La caisse régionale d'assurance vieillesse de Strasbourg a compétence exclusive pour recevoir la demande et traiter le dossier des assurés résidant dans les départements du Haut-Rhin, du Bas-Rhin ou de la Moselle et des assurés résidant hors de ces départements mais relevant du régime local d'assurance maladie en vertu des 9° et 10 du II de l'article L. 325-1 CSS.
Si le versement de cotisations est effectué par l'employeur et que celui-ci n'a pas connaissance du lieu de résidence de l'assuré, la caisse d'assurance vieillesse compétente est celle dans le ressort de laquelle se trouve l'établissement dont relevait le salarié.

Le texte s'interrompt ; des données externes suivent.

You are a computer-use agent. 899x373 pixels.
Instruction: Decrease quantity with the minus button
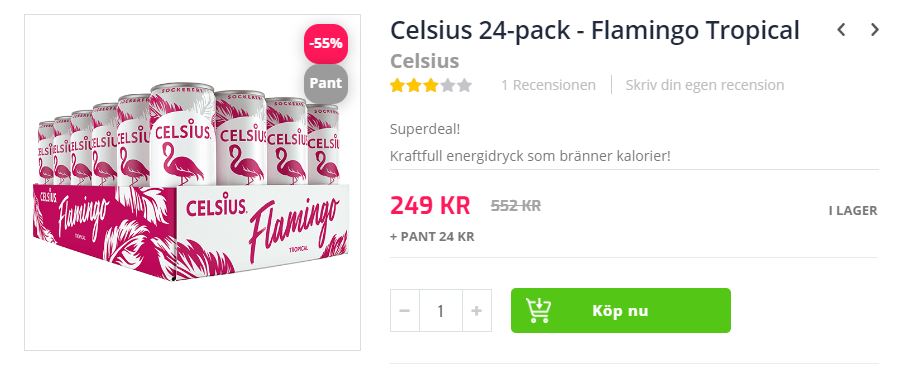tap(405, 311)
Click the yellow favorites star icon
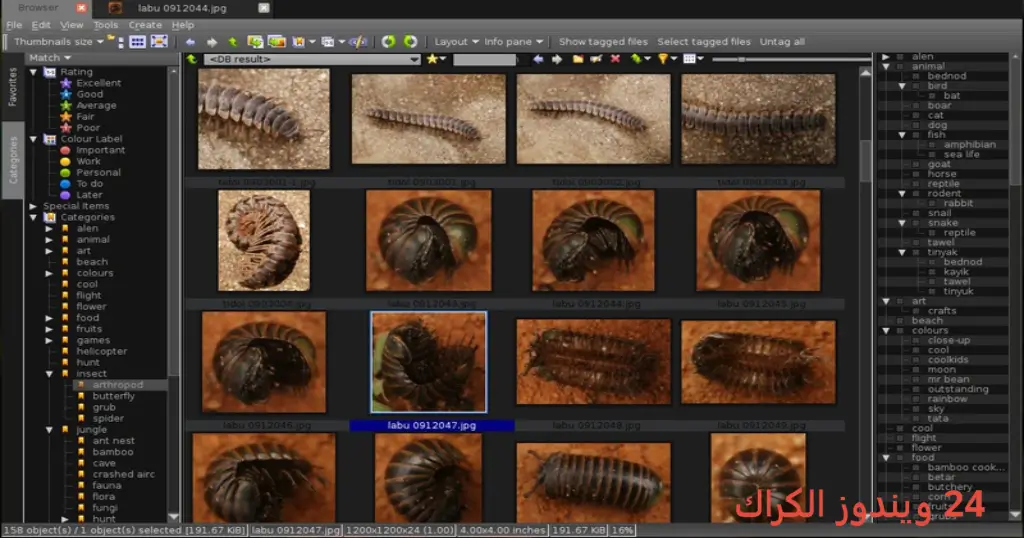 432,59
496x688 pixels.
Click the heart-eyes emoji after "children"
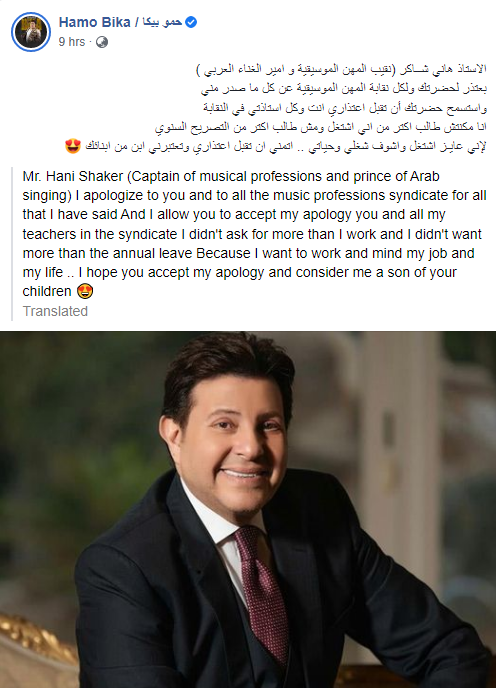click(85, 291)
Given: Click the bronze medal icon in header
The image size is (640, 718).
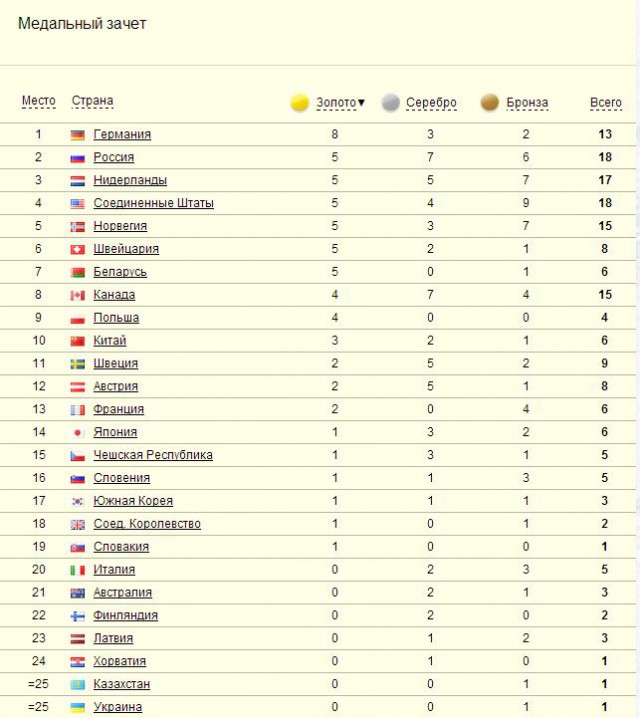Looking at the screenshot, I should point(489,103).
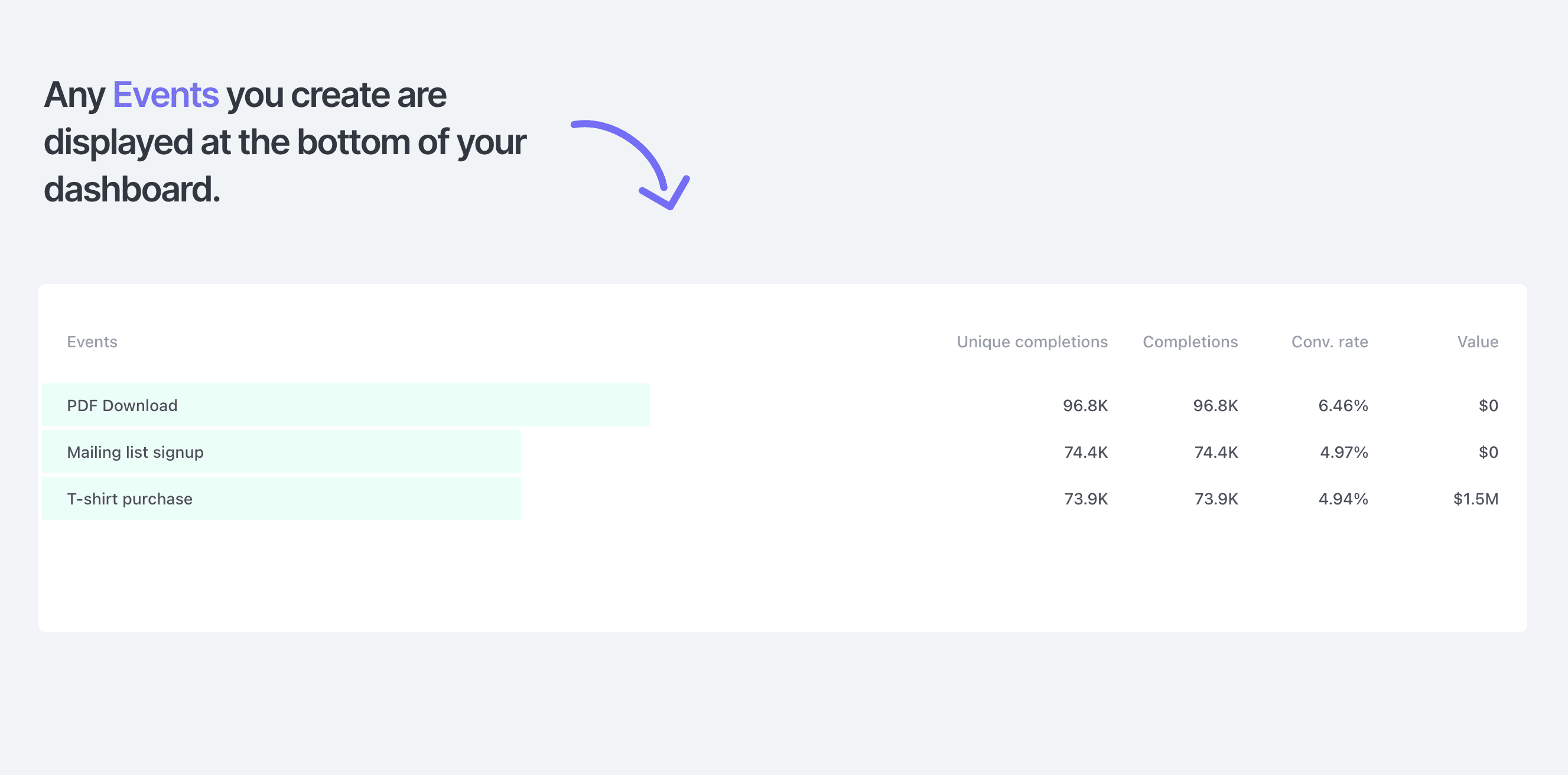This screenshot has width=1568, height=775.
Task: Click Mailing list signup's 74.4K completions value
Action: (x=1215, y=452)
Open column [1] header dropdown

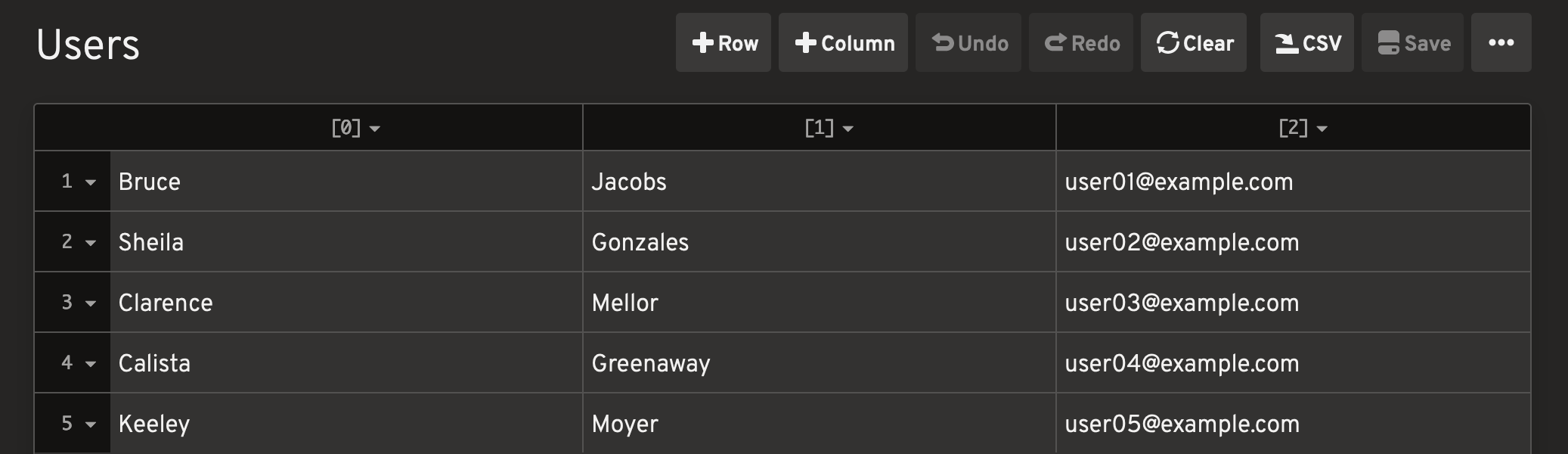click(x=848, y=129)
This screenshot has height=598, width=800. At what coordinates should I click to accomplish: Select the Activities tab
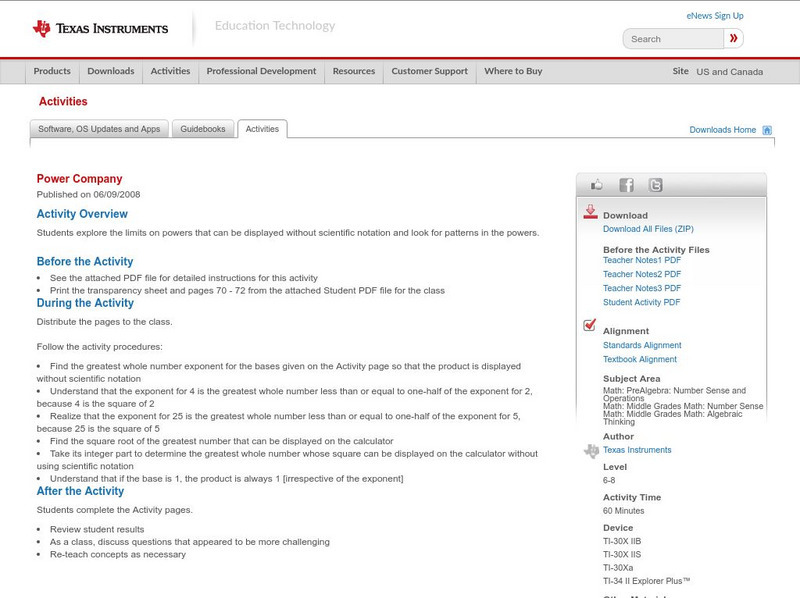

Les demandes adressées aux URSSAF à compter du 1er janvier 2010 doivent être retournées à l'assuré en lui précisant les coordonnées de l'organisme désormais compétent de la branche vieillesse. Les demandes déposées avant cette date seront traitées par les URSSAF.
Il vous revient d'indiquer aux assurés le service compétent pour recueillir leurs demandes, en précisant le changement d'interlocuteur intervenant pour les demandes déposées à compter du 1er janvier 2010. Vous voudrez bien me faire part de toute difficulté que vous viendriez à rencontrer pour l'application de la présente circulaire.